====== Tekst voor analyse ======
De Britse premier Theresa May heeft dinsdagmiddag zeer duidelijk gemaakt dat Groot-Britannië voor een ‘harde Brexit’ kiest.
Dat betekent dat wanneer de Brexit is afgerond, de Britten geen deel meer uitmaken van de Europese interne markt.
“We verlaten de Europese Unie, niet Europa. Maar we kiezen wel voor een onafhankelijk, internationaal Verenigd Koninkrijk. We kiezen niet voor een gedeeltelijk lidmaatschap, of om met het ene been binnen de EU, en het andere been buiten de EU te staan. Groot-Britannië verlaat de EU”, aldus May.
Dat betekent dus ook dat de Britten niet kiezen voor een bestaand model, zoals het Noorse of het Zwitserse model. “We zijn niet van plan om vast te houden aan kleine stukjes van het lidmaatschap”, zegt May.
Parlementariërs krijgen een stem
May bevestigt dat beide huizen van het Britse parlement (het hogerhuis en het lagerhuis) de Brexit-deal eerst moeten goedkeuren voordat het wordt doorgevoerd.
Door uit de interne markt te stappen, krijgt Groot-Britannië het immigratiebeleid weer volledig in eigen handen. Om onderdeel uit te maken van de interne markt, wordt namelijk ook vereist dat een land zijn grenzen open houdt voor het vrije verkeer van personen en goederen.
======
> _Opdracht_
Beantwoord de volgende vragen over de tekst over de Brexit:
(a) Voor welk soort Brexit kiest Theresa May?
(b) Welke twee bestaande modellen kiezen de Britten niet?
(c) Welke twee huizen van het Britse parlement moeten de Brexit-deal goedkeuren?
====== Datasetfragmenten ======
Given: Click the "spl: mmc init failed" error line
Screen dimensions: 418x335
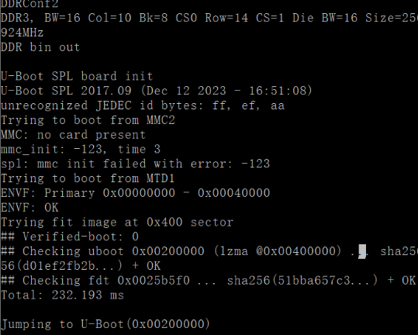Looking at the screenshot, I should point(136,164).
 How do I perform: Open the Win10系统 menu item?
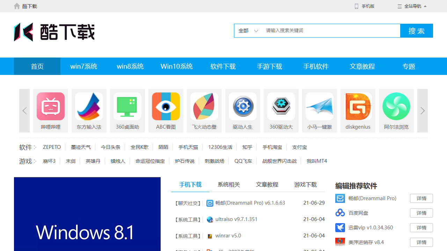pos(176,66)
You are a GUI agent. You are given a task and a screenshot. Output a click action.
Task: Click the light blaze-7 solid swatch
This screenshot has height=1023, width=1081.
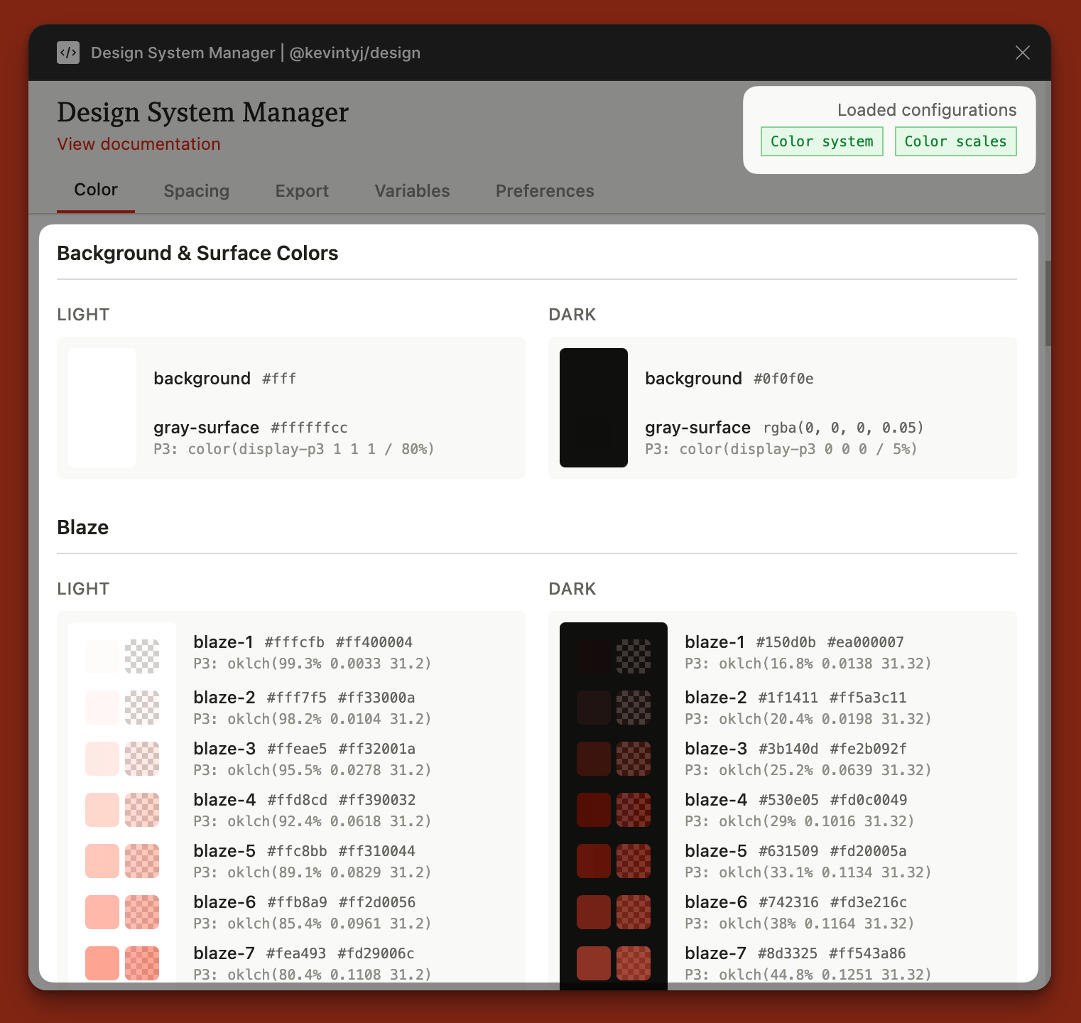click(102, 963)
======
====== Datasetfragmenten ======
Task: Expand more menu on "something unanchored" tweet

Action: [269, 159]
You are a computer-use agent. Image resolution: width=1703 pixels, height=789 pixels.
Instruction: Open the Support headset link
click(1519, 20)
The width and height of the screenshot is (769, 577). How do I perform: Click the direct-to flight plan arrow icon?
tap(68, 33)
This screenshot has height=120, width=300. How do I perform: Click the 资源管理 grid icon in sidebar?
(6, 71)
======
> _Uitwerking_
(a) Voor een harde Brexit.
(b) Het Noorse en het Zwitserse model.
(c) Het hogerhuis en het lagerhuis.